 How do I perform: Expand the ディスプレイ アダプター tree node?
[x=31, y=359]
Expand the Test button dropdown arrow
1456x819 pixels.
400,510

---------------

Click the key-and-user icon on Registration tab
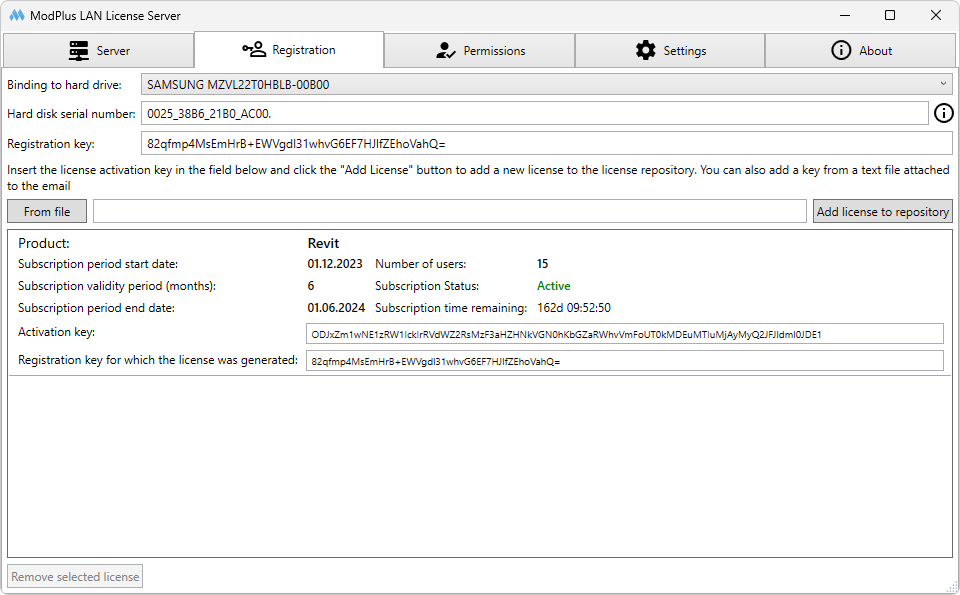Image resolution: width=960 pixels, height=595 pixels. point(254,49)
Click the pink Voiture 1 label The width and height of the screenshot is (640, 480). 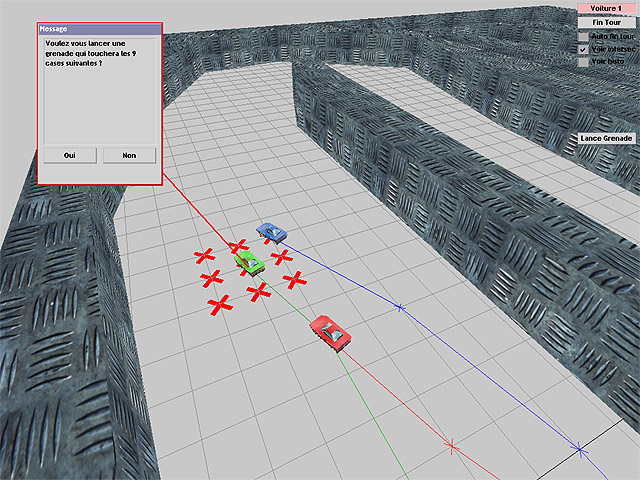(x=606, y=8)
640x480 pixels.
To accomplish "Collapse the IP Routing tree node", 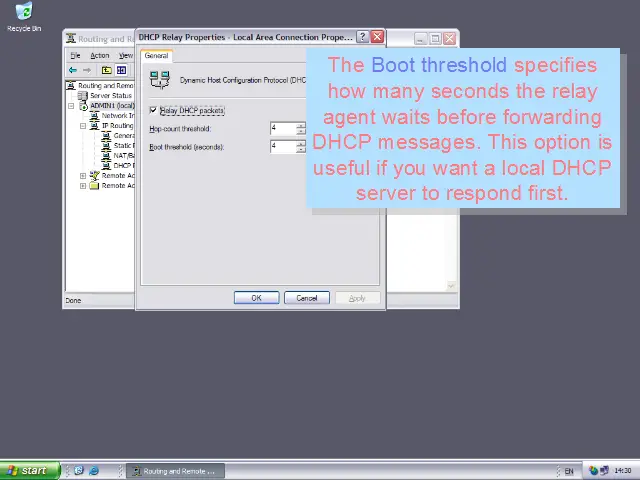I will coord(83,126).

---------------

→ **AIM**:
Please identify each line in the rows above that contains the string "Expand" and copy those lines. Matching is case-sensitive.

→ **OUTPUT**:
 How do I perform: Expand the ディスプレイ アダプター tree node?
Expand the Test button dropdown arrow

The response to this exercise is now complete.